In our case, each matrix will represent a different metric:
The mean signal of a sample (from colData) at the corresponding distance from a genomic range of interest (from rowData)
The upper confidence intervale value of a signal of a sample (from colData) at the corresponding distance from a genomic range of interest (from rowData)
The lower confidence intervale value of a signal of a sample (from colData) at the corresponding distance from a genomic range of interest (from rowData)
Question
Prepare a list of three matrices as indicated hereabove. Use the functions defined in the previous exercises and the datasets provided as extdata.
Each matrix should have 1 column, since there is only 1 example bigwig.
Each matrix should have as many rows as the chosen width variable.
Everything is now ready to manually create an AggregatedCoverage object.
Question
Define a new AggregatedCoverage class, containing a SummarizedExperiment-derived object with two additional slots, named features (storing a GRanges object corresponding to the imported genomic loci of interest) and width (storing the width at which each genomic locus is resized).
You can now manually create a new AggregatedCoverage object with the methods::new() function. Start by creating a SummarizedExperiment, and then fill out the two extra slots manually.
Tip: You can edit the slots using the object@slot <- ... notation.
Instead of manually using the methods::new() function, developers generally provide constructor functions to initiate an S4 object.
Question
Wrap all the previous steps together in a single constructor function. By convention, this constructor function is named after the class of object it creates, here AggregatedCoverage.
The constructor should take three arguments:
The path to a single bigwig file;
The path to a single feature file (e.g. a bed or a narrowPeak file);
A width to use to recover the coverage around the center of each feature.
4.7 Implement this class and constructor in the package
Question
Add the new class definition to your package source code in a file named AllClasses.R.
Add the new constructor to your package source code in a file named AggregatedCoverage.R.

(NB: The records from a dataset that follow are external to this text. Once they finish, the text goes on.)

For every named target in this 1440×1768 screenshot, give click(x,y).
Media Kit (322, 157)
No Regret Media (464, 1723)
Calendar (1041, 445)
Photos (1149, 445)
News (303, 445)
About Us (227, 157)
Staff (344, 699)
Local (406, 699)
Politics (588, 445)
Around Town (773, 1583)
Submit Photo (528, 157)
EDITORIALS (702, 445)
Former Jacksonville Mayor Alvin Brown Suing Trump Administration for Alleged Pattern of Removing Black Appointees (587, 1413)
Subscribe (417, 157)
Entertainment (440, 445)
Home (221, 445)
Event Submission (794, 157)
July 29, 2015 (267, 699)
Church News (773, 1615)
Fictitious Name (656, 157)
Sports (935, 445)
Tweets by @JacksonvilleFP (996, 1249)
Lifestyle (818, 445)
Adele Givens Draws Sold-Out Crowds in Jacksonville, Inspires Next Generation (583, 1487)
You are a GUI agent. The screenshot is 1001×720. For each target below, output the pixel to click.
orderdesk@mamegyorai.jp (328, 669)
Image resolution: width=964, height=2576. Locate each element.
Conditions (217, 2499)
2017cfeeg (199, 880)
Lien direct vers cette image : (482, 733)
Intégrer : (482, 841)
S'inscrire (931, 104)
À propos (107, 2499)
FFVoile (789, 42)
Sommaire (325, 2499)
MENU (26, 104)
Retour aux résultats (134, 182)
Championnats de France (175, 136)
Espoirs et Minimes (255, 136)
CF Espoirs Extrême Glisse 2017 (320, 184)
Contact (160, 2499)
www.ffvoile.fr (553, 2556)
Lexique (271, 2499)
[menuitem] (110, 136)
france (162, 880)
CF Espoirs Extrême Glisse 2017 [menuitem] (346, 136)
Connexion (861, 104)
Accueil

Document each file accordingly.
4.8 Plot AggregatedCoverage objects
Now that we have a dedicated class to store aggregated coverage signal metrics over a set of genomic features of interest, we can provide a plot method that will be used to dispatch an AggregatedCoverage object to the right function when passed to the plot() generic function.
Question
Create a method with setMethod(<generic>, <class>, <fct>) to plot AggregatedCoverage objects. You can reuse the plotCoverage() function defined in Day 2.